═════ Records for processing

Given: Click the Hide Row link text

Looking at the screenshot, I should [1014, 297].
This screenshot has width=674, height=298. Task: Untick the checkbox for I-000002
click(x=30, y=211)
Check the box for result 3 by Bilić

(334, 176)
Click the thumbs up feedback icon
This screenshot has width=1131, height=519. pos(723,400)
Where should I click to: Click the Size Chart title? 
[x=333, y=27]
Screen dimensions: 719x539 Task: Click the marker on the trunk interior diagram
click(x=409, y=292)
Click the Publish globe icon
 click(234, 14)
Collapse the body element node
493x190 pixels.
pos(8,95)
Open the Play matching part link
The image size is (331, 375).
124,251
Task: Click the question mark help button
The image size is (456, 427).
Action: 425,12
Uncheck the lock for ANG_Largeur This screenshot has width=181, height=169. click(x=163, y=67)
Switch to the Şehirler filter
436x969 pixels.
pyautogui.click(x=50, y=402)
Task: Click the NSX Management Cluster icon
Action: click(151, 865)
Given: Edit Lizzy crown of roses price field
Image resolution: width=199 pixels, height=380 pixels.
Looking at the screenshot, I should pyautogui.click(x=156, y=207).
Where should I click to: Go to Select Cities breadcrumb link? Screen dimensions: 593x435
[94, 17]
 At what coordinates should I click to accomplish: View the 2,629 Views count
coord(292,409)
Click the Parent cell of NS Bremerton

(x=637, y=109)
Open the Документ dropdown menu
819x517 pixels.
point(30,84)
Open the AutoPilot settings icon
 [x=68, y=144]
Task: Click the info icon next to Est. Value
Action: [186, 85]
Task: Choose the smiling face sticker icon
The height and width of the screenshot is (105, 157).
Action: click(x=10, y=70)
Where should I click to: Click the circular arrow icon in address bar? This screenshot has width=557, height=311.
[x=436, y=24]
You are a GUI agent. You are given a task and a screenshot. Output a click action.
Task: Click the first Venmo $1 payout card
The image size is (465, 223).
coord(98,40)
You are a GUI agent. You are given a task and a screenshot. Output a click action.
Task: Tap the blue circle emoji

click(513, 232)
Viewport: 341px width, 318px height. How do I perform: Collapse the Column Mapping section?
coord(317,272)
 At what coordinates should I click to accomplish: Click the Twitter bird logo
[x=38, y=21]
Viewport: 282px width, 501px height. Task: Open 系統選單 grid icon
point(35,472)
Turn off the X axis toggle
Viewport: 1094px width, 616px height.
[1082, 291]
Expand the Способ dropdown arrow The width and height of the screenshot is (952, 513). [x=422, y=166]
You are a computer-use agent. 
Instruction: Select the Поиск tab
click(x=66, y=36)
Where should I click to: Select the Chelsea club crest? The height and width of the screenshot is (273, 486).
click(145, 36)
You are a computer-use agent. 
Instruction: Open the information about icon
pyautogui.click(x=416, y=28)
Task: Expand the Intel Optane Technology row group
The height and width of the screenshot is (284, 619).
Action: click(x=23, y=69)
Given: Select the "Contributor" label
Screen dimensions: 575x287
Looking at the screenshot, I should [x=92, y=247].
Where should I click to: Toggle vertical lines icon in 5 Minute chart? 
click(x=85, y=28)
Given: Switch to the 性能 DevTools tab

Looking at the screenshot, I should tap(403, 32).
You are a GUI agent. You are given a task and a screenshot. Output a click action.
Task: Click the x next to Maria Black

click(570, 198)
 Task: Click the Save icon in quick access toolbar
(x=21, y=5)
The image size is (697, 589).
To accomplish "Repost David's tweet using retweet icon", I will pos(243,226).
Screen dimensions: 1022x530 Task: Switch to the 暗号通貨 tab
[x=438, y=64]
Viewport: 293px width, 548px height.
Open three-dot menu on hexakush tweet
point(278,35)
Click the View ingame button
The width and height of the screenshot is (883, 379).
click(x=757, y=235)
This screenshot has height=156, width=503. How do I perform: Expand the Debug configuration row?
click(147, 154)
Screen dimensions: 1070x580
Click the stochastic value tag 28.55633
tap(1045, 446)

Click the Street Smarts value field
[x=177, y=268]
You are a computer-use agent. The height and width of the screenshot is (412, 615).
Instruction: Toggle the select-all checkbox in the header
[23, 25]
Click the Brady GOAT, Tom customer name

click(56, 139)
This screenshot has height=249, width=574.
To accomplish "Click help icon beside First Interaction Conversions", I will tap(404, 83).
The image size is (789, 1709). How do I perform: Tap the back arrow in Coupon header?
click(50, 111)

══════════

* **Task objective**: Looking at the entries above, can you reproduce exactly the lines from the one that holds "At what coordinates should I click to accomplish: Click" through the one that holds "Given: Select the", and only those?

* **Exercise answer**:
 At what coordinates should I click to accomplish: Click the Twitter bird logo
[x=38, y=21]
Viewport: 282px width, 501px height. Task: Open 系統選單 grid icon
point(35,472)
Turn off the X axis toggle
Viewport: 1094px width, 616px height.
[1082, 291]
Expand the Способ dropdown arrow The width and height of the screenshot is (952, 513). [x=422, y=166]
You are a computer-use agent. 
Instruction: Select the Поиск tab
click(x=66, y=36)
Where should I click to: Select the Chelsea club crest? The height and width of the screenshot is (273, 486).
click(145, 36)
You are a computer-use agent. 
Instruction: Open the information about icon
pyautogui.click(x=416, y=28)
Task: Expand the Intel Optane Technology row group
The height and width of the screenshot is (284, 619).
Action: click(x=23, y=69)
Given: Select the "Contributor" label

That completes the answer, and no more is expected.